In some fields (particularly Medicine, Law, Engineering and Architecture) the Laurea magistrale a ciclo unico is awarded. This is a five or six year second cycle (master's) degree (300 or 360 ECTS), which does not require a previous first cycle degree for the admission (like an Integrated master's degree in the UK).

The Laurea magistrale should not be confused with the Italian Master, which is not a master's degree, but a one-year diploma (60 ECTS) which guarantees a more practical education but does not give access to further levels of studies (it can be considered similar to a postgraduate certificate or a postgraduate diploma). A I level Master (Master di I livello) is a diploma which can be obtained after a Laurea; a II level Master (Master di II livello) can be gained after a Laurea magistrale and is useful for pursuing further studies (like a PhD) or for professional achievements.

A graduate is granted by law the title of dottore magistrale (shortened as dr. mag. or dott. mag.), or Magistral Doctor.
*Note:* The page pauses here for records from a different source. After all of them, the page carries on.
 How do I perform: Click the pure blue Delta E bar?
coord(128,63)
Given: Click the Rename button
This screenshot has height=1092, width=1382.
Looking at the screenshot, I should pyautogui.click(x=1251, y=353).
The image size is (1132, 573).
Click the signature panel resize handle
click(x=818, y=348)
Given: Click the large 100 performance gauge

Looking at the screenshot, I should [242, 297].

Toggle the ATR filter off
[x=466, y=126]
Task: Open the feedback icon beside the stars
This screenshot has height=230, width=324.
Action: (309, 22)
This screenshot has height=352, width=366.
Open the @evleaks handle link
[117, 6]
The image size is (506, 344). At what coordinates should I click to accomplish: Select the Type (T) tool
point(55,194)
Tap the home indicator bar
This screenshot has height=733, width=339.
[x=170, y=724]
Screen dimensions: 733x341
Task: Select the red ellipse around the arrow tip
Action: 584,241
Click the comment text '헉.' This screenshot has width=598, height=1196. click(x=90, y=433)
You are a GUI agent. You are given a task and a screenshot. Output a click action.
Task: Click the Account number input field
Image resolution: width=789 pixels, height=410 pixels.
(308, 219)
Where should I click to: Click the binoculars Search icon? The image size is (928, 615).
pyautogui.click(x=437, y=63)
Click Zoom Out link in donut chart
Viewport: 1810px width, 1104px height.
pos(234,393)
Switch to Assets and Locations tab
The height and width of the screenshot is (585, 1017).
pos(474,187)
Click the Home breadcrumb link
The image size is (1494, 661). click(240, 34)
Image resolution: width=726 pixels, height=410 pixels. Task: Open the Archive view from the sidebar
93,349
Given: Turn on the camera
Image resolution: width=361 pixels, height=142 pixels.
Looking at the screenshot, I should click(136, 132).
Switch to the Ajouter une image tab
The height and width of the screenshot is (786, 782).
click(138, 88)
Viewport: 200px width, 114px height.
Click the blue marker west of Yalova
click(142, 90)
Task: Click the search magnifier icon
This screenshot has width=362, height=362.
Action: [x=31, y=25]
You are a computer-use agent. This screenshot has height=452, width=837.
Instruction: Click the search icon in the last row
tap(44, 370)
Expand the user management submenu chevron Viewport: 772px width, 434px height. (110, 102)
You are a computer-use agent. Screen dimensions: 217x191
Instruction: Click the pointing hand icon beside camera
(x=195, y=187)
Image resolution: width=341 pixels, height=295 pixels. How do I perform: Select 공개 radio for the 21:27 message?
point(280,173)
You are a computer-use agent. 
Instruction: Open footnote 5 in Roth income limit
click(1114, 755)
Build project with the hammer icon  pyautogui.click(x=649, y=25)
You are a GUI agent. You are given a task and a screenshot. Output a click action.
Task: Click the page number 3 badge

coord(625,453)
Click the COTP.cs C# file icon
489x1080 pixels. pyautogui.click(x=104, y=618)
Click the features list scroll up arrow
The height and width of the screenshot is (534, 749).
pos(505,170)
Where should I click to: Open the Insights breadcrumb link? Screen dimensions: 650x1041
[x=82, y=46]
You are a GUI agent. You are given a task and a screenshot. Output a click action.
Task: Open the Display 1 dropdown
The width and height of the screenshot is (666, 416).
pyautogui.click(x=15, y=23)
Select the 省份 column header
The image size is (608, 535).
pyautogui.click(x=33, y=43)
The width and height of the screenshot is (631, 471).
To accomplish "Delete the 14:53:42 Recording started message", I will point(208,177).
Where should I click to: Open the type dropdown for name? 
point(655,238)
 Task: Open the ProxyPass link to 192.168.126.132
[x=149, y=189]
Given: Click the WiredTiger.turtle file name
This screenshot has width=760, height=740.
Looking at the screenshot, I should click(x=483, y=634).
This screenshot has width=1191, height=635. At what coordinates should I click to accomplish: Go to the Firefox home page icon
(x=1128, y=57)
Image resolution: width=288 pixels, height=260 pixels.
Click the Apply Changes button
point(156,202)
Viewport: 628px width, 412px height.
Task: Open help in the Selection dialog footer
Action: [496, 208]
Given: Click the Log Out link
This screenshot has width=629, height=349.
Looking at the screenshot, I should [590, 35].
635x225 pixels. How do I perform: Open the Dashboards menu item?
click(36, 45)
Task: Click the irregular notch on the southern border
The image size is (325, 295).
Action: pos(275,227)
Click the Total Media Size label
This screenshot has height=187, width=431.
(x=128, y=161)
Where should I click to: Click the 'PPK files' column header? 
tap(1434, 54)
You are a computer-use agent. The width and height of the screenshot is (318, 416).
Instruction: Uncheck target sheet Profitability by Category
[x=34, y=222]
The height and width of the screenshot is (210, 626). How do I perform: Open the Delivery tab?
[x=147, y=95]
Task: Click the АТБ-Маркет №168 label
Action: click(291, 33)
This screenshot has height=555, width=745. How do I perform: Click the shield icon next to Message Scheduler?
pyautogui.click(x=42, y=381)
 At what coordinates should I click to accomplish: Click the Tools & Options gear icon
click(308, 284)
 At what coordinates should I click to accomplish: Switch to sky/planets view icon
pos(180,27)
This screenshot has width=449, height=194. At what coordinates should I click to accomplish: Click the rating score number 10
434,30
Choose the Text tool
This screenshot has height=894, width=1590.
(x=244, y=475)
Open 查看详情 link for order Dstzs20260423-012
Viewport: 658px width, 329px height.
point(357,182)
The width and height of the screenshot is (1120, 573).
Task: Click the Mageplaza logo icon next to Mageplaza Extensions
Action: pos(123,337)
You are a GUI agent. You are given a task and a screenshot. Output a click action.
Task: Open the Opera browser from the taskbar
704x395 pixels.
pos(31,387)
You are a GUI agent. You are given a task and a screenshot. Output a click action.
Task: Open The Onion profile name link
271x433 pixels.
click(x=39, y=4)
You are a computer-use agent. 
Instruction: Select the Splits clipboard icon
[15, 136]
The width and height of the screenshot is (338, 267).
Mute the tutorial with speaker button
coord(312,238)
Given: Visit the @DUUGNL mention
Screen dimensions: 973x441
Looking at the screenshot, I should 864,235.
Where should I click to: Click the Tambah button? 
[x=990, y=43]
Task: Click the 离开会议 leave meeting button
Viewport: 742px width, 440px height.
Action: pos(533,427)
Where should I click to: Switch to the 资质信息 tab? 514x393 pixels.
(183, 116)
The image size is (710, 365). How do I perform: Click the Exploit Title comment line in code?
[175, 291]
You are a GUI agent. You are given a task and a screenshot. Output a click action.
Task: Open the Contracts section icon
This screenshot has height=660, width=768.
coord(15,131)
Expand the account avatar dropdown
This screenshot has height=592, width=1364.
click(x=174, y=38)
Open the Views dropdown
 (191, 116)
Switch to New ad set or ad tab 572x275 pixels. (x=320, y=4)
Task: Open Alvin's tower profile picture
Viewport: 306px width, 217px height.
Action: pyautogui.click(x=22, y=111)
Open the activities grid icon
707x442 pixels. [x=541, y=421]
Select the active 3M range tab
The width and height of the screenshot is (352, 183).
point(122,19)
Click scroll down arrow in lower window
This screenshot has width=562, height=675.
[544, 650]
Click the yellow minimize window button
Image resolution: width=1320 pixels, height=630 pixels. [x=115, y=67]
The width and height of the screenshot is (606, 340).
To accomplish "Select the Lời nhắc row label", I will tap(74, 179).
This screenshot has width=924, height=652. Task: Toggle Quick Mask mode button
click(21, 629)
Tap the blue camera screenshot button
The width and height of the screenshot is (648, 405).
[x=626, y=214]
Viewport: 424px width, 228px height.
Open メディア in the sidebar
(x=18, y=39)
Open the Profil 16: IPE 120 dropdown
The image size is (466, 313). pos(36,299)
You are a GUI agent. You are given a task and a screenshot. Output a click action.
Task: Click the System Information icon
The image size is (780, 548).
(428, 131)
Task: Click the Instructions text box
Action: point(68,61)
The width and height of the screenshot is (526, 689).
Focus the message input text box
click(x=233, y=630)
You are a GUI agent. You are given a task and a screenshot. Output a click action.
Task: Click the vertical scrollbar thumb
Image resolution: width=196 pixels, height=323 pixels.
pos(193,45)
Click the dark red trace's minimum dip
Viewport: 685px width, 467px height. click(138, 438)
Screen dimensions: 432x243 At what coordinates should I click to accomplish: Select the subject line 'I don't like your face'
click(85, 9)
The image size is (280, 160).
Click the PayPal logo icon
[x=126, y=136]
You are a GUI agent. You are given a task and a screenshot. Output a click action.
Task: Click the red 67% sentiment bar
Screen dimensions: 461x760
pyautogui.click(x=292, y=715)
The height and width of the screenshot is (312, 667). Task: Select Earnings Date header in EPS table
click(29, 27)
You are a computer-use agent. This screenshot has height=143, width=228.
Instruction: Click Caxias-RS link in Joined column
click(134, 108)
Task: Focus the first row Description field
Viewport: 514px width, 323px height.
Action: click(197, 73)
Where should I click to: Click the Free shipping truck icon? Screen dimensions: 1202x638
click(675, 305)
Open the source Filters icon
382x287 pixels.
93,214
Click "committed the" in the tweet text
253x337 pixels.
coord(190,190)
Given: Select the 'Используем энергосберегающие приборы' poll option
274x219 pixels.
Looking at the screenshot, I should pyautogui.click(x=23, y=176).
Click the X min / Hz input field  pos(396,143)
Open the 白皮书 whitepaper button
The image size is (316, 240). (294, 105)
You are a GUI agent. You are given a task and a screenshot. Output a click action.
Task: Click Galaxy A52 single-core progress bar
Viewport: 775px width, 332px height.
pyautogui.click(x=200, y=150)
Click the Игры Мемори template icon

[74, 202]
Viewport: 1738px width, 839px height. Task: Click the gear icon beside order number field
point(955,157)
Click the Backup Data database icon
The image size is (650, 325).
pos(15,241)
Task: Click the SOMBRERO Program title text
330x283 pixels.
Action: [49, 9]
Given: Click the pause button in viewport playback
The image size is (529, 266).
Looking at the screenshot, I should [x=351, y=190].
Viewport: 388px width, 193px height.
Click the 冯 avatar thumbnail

However, the title is not commonly used, and graduates are simply addressed as "doctor".

===Third cycle: Dottorato di ricerca===

The Dottorato di ricerca (equivalent to a Doctor of Philosophy) is a third cycle degree which can be undertaken only after achieving a Laurea magistrale. It was introduced in the mid-1980s and consists of three/four years of PhD-level courses and experimental work, including the final defense of an innovative thesis.

Other than the PhD, another third-cycle title is the Diploma di Specializzazione, gained after a two-year (Law, Diploma di Specializzazione in Professioni legali) or a three-to-six year (Medicine, depending on the particular field) course of study and research. To enrol for a Diploma di Specializzazione, a Laurea magistrale (in Law or Medicine, respectively) is required. The Diploma di Specializzazione in Professioni legali is one of the ways to access the competition for appointment as a judge, whereas the Specializzazione in a specific medical field is required to be recognized as a Specialist Medical Doctor.

A graduate is granted by law the title of dottore di ricerca (shortened as dr. ric., dott. ric. or PhD), or Research Doctor. However, the title is not commonly used, and graduates are simply addressed as "doctor" or append "PhD" to their name following the English system of post-nominals.